Friday, December 18, 2020

Get the message

Sometimes I wonder why the Info Tech people call a pc sitting on someone's desk a "machine." After all, a machine is "apparatus using or applying mechanical power and having several parts, each with a definite function and together performing a particular task." Least, that's what the dictionary says. 

So to be a machine, something mechanical must be going on, or something has to be moving? Can't always say that about a lot of office pc's. On most of them, nothing is moving, not even the operator.

But maybe this is why. The Nazis invented a form of computer called the coding machine or "enigma" machine, to keep their business a secret during World War II. It was a sort of typewriter that would automatically type a coded letter for whatever you typed.
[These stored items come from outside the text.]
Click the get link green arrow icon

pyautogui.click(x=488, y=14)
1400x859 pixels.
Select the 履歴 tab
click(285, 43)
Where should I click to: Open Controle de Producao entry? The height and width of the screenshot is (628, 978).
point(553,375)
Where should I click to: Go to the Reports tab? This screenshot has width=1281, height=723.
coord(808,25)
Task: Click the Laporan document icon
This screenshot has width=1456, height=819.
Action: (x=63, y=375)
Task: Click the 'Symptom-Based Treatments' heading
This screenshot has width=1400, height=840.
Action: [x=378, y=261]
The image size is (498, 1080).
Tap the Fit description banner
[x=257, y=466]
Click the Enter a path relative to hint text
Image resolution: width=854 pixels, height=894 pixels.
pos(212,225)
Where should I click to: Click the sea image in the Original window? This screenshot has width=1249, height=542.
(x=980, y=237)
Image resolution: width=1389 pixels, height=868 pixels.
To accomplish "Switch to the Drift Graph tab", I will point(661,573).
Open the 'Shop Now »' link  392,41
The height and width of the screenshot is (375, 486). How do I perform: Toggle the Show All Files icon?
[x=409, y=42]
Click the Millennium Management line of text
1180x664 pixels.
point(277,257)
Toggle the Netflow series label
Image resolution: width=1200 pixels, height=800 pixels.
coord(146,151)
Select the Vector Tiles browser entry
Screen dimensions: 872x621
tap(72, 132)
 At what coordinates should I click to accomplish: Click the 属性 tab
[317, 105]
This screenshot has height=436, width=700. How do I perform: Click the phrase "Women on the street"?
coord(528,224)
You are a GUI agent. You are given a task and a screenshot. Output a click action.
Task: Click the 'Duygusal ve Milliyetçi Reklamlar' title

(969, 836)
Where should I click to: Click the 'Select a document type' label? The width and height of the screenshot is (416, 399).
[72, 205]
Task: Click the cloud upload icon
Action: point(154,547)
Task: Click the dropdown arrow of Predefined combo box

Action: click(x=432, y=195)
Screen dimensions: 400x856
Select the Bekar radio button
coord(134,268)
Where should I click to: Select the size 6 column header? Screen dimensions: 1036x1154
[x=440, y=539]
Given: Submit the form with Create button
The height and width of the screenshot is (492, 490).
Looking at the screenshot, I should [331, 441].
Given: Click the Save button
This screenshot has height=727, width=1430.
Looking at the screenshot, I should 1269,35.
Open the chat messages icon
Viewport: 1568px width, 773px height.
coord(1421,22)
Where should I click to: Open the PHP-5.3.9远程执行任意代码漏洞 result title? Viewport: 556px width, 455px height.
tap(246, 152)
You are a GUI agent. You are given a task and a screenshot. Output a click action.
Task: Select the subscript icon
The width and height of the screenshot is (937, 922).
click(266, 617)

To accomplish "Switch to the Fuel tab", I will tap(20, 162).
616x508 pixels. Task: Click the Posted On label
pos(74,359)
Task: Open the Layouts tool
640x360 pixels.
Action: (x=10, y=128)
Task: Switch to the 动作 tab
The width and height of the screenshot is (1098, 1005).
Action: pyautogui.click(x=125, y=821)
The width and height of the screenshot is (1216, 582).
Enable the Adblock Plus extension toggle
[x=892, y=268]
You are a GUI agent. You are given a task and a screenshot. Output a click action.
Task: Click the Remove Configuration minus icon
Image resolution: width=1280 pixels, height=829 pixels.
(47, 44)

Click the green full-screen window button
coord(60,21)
Rotors and gears would mix up the letters to produce gibberish, and when a person at the other end got the message, he would type the crazy words into his machine, which would print out the correct message as he typed.


By so doing, the Nazis figured they would be keeping their troop movements and attack plans a secret.  Ask your history teacher how that worked out.

And not too long ago, a dive team was in the Baltic Sea, looking to retrieve old discarded fishing nets to save marine life from getting caught up in them when they found one of those old coding machines on the sea floor, between Davey Jones's locker and Spongebob's. 

Like anything else thought to be unimpregnable, the enigma machine was no match for the rest of the world's top non-German minds, and the our side figured out how to crack the code and soon we knew what Hitler wanted for lunch (braunschweiger on rye with a pickle and a beer) before his people even had a chance to order it.

This machine is being restored and will be on display at a German museum.

The modern equivalent to all these scrambled letters is any message I get from certain friends on my phone. With all the abbreviations and acronyms and slangy jargon, most of them are enigmas to me.